Hiya mate, look in the articles section for dosing although this refers to estimate index which is maximum dosing but same applies. 
Dosing is spli into two types, macro dosing or your NPK and micro dosing all the trace elements. Plants feed on mainly the npk but they also require all the traces. 
A trace mix will contain the iron as well as obviously all the other trace elements. People mix and dose these separately because phosphate can react with iron when mixed together. You can get round this by making an all in one fert but you also need to add acid and potassium sorbate to the bottle to prevent the reaction. If I was you I stick for now of making the two separate bottle and dosing alternate days.


----------



## AverageWhiteBloke (2 Jan 2021)

Just to add to that mate. Phosphate is potassium phosphate po4 and nitrate is potassium nitrate kno3 so you do cover most of the potassium needs just by dosing these. But if you are dosing n and p light you might also need some extra potassium in the form of potassium sulphate. 

The recipe for making up the bottles is always roughly the same, how much you dose is up to you. If you want to be belt and braces you could dose ei levels to make sure you're not deficient in any thing then work your way backwards gradually decreasing the dose.


----------



## AverageWhiteBloke (2 Jan 2021)

Pull the yellow leaves off the duck weed and watch what happens with new growth. If the new growth is damaged (possibly through lack of iron) they probably won't repair anyway, my understanding is iron can't move to these new leaves. Magnesium should only green up the old leaves as it can move about in the plant. If you have upped the iron recently you need to see how this affects new growth going forward.


----------



## Jack B (11 Jan 2021)

Thanks @AverageWhiteBloke - have ordered APFUK starter kit and some high-ph-tolerant iron supplement too, having binged on X3NiTH's mega post within this thread. The new growth is pretty ropey so fingers crossed.

The adventure begins


----------



## Jack B (12 Feb 2021)

Frogbit greening up and other plants growing at record rates: thanks @AverageWhiteBloke and @dw1305. I'll play with levels when I have time, but for now it's problem solved. 

I've got some emersed S Repens that struggled in my tank last time I tried putting some in. Will have another go with EI conditions 🤞


----------



## AverageWhiteBloke (13 Feb 2021)

Jack B said:


> Frogbit greening up and other plants growing at record rates: thanks @AverageWhiteBloke and @dw1305.

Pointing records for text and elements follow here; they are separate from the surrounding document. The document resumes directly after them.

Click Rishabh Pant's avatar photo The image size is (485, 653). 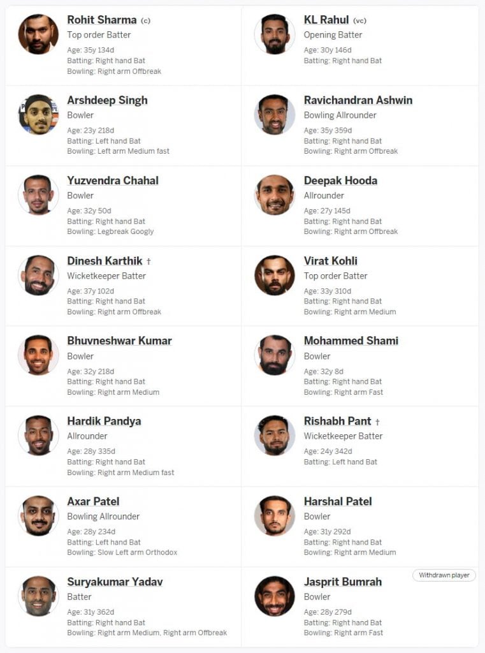tap(275, 436)
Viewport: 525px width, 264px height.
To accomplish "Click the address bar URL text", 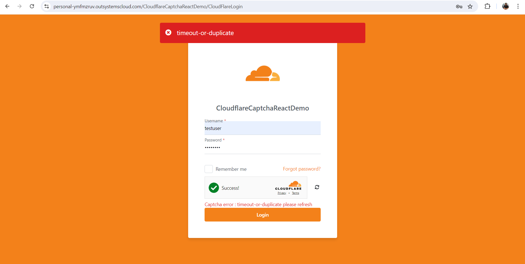I will click(148, 7).
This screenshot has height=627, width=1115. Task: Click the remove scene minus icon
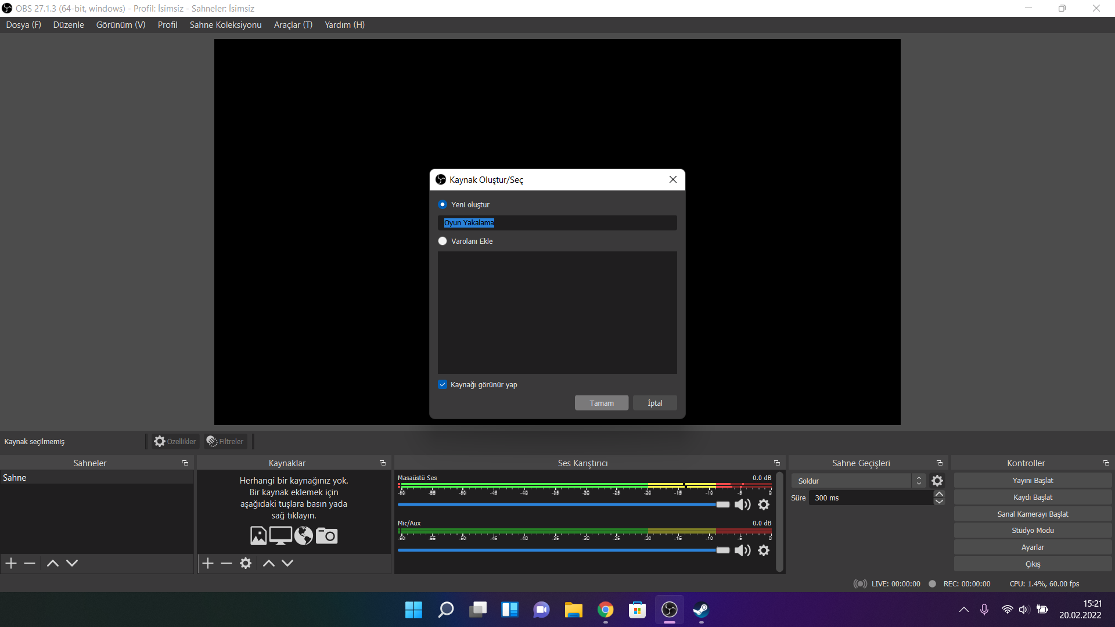(30, 563)
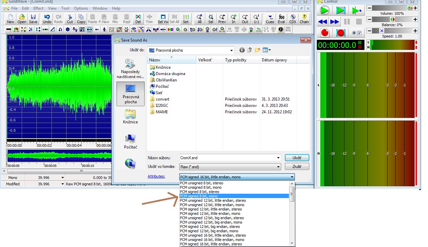The width and height of the screenshot is (428, 247).
Task: Click the Zoom In toolbar icon
Action: pos(233,19)
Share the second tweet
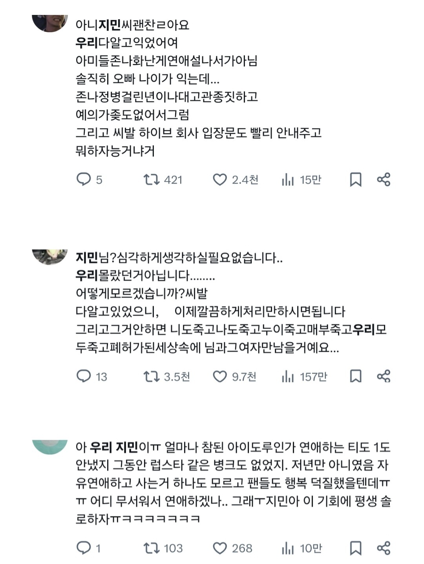 point(384,376)
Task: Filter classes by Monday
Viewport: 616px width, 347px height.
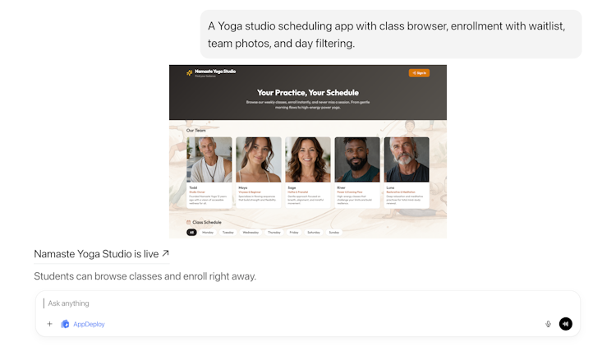Action: 208,233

Nice one mate, made my day to hear of a victory in the plant world. Don't expect any miracles with the S.Repens, I have some in my tank that are getting along fine, no visible growth to talk about in a non co2 tank but they are all healthy. I would expect it to take many months to see any noticeable spreading.


----------



## Jack B (17 Mar 2021)

Well @AverageWhiteBloke things definitely improved (indeed I was sure it was fixed!) but the Frogbit has settled into a state that is still a bit sickly....

This is with full EI dosing in a low tech setup, alternating micro macro six days per week after a big water change.

One thing that comes to mind: if my plants are failing to take up all the macros (inevitable, right?) then could they be precipitating out the micros like iron? I'm adding extra, but maybe not enough? Should l reduce the macros dose? Any thoughts gratefully received!!


----------



## AverageWhiteBloke (19 Mar 2021)

That's a tricky one mate, general rule of thumb is new leaves iron, old leaves magnesium and N and P affect both but tend to be old leaves first. My initial instinct there was magnesium which I'm assuming you are dosing in line with ei dosing? Growth looks good so considering EI nitrate probably isn't the issue. @dw1305 is really the man for this as he sort of pioneered the technique.


Jack B said:


> then could they be precipitating out the micros like iron?


Ferts reacting with each other and forcing plants not to be able to take up other nutrients isn't really my thing if I'm honest. I am aware of po4 reacting with iron but that's all I've got on that one. The only thing I could suggest would be rolling back a little on the fert dosing gradually. You seemed to have hit a sweet spot a while back then for some reason moved on to EI dosing which is totally unnecessary in a low tech tank IMO. In my tank which is densely planted, floaters and house plants with trailing routes going in to the water I dose a third of EI levels and change a third of the water weekly and haven't experienced any deficiency which would suggest I still have a little wiggle room on that.
Maybe the belt is conflicting with the braces when it comes to dosing? I'll see if I can find this thing I saved with which nutrients supposedly conflict with others which will no doubt let the genie out the bottle but I've always just stuck to the technique of providing just a little bit more than is needed at the same ratios as EI. I don't really have to take my tap water into account as most of the time I use rain water effectively starting with a blank canvas from a water POV.


----------



## dw1305 (19 Mar 2021)

Hi all,


AverageWhiteBloke said:


> @dw1305 is really the man for this as he sort of pioneered the technique.


I'm none the wiser either, there is definitely something not quite right, but I'm not sure what.

cheers Darrel


----------



## John q (19 Mar 2021)

Evening all,
I had a similar problem to this and I think in my case the culprit was light. The light in question was a fluval aquasky 2 and it sat about 30mm above the water, I suspect that it being so close to the frog bit caused it some issues.
I still have the light at the same height but I've reduced the output by about 25% over the last 4 weeks and the difference is quite remarkable.

This might not be the silver bullet jack and may well not be whats happening in your tank but I noticed you've recently raised your light height so it may well help.

Attached are pictures of an old leaf that was still attached to one of pods (don't know the technical term for a group of frog bit leaves) and a pod that represents the overall look of them now.

Oh and just for info Jack. My tank is also low tech and I dose about ⅕ ei dosing.


----------